In addition, there are several critical customer requirements that need to be taken into consideration. For instance, operators require a visual user interface that provides step-by-step directions through the various IT processes and procedures. RBA, therefore, leverages the visual medium to guide users through the various steps involved in triage, diagnosis, and other repetitive maintenance tasks.

Customers have different needs and processes and hence they might want to initiate these automation workflows through different modes. Some customers may like to schedule certain activities on a periodic basis; at other times, in the likelihood of a particular event they may want to automatically trigger a series of follow up actions. Hence, the level of flexibility that a Runbook Automation system offers is very important.

Another key requirement is related to the ease with which workflows can be created. It is possible that a customer has previously leveraged scripting to create automated processes. However, scripting is a specialized skill set. And not many IT professionals are equipped with the same. The customer therefore faces serious limitations when they need to broaden the base on who can create automation workflows. This raises the need for a solution that is much easier, and also more intuitive to use than scripting.

Nonetheless, most customers have already invested significant sums into their legacy solutions. And this has to be leveraged to justify those investments. This makes it necessary to identify techniques that would enable incorporation of existing scripts into any new solutions that are likely to be implemented. Additionally, most customers also insist on leveraging their existing knowledge and expertise.

Integration with the existing solution at the customer’s end is highly important especially because millions of dollars have already been invested in these management frameworks and CMDBs.

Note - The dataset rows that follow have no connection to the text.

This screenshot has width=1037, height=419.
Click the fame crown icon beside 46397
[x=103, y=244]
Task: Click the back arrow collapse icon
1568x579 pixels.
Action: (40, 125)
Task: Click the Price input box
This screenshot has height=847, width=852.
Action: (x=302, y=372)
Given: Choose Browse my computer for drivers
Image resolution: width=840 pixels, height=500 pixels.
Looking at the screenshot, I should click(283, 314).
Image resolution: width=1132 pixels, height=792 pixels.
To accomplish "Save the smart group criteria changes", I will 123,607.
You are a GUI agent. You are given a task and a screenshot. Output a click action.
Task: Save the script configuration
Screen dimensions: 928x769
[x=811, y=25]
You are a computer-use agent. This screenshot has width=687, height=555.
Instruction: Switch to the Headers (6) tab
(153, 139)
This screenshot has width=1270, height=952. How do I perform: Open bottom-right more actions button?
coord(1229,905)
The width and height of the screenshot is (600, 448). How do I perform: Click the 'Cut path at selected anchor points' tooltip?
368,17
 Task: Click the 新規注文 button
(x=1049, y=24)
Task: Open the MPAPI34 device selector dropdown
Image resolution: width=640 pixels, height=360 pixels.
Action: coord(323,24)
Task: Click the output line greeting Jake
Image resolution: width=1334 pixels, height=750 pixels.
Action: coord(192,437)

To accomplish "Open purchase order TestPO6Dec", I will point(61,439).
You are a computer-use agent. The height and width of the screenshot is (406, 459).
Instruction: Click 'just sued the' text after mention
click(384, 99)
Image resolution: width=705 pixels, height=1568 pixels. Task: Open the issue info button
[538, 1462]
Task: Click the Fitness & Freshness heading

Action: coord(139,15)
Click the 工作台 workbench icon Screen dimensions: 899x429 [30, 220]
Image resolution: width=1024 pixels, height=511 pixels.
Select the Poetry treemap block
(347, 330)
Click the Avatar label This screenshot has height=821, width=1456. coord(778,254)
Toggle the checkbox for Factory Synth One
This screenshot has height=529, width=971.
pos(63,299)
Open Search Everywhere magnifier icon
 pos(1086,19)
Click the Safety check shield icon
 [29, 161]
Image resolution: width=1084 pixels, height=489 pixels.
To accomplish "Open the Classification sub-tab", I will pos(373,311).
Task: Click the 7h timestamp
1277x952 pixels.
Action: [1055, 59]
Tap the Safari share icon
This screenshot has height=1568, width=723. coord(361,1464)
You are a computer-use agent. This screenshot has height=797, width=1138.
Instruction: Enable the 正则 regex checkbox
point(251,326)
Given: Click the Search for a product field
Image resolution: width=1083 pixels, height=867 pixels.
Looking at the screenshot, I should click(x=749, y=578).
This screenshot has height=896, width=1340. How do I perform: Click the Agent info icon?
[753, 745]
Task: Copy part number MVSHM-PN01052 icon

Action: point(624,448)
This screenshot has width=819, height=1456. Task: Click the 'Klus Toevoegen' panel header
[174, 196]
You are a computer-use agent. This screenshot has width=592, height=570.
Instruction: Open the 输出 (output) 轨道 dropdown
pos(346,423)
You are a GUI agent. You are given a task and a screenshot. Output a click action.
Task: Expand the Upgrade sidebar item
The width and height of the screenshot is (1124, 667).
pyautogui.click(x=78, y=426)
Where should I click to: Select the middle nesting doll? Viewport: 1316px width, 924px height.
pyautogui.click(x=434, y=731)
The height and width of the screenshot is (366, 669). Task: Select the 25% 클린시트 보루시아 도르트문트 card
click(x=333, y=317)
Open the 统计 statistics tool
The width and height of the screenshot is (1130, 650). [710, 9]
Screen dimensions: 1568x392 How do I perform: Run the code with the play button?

The challenge is in taking these investments and adding Runbook Automation to the mix.

Customers also demand capabilities like additional filtering, ability to change different automation processes, and leverage existing processes to form blocks that can be put together to create more complex processes. This forms an important aspect of the expectations customers have from RBA systems.

Other than this, mundane but critical aspects of running processes like reporting and documentation needs to be automated. In addition to providing highly sophisticated and detailed reporting, RBA systems should also be able to create documentation on the fly.

This not only brings about greater operational efficiency but also ensures improvements in the quality of output while cutting down on the time generally spend on completing the task. It also enables an organization to leverage its resources to provide higher-level analytics and functioning, in order to ensure continuity and holistic delivery of services.

Security is another key concern for most organizations. Customers are often faced with a dilemma when they have to delegate certain tasks to different individuals. Though automation doesn’t do away with manual involvement, it puts in place processes to identify resources involved with restarting and stopping a service. Greater security is introduced into the system as manual involvement is now more role-based, which demands greater accountability from each individual user.


3.0 Why RBA is Becoming a Key Initiative

The sudden surge in demand for Run Book Automation systems is mainly driven by two factors. First, IT departments of most enterprises, small and large, are under tremendous pressure to show tangible return on investment. With no significant increase in their budgets or resources, IT departments are expected to draw a clear chart highlighting the benefits IT brings to the organization and prove improvements in service levels. which calls for mapping the various processes, followed up by detailed auditing and reporting.

The second factor responsible for the increase in the demand for Run Book Automation systems is the need for greater control over the datacenter. The adoption of the Information Technology Infrastructure library (ITIL) has given an impetus to the maturing of various operational processes. This is essential if an organization wants to maintain a predictable, repeatable and streamlined environment in their datacenters.

Today, the expectation is that IT should be able to support more and more systems and applications when the demand arises. This, in today’s environment, can be a daily occurrence. Internally, organizations are identifying the means to get more out of their current IT investments. This calls for driving greater efficiency into existing processes, identifying resources that can be freed from performing banal, iterative work to more resource intensive ones.  In light of these expectations, automation seems to be the only solution for taking existing efficiencies to the next level.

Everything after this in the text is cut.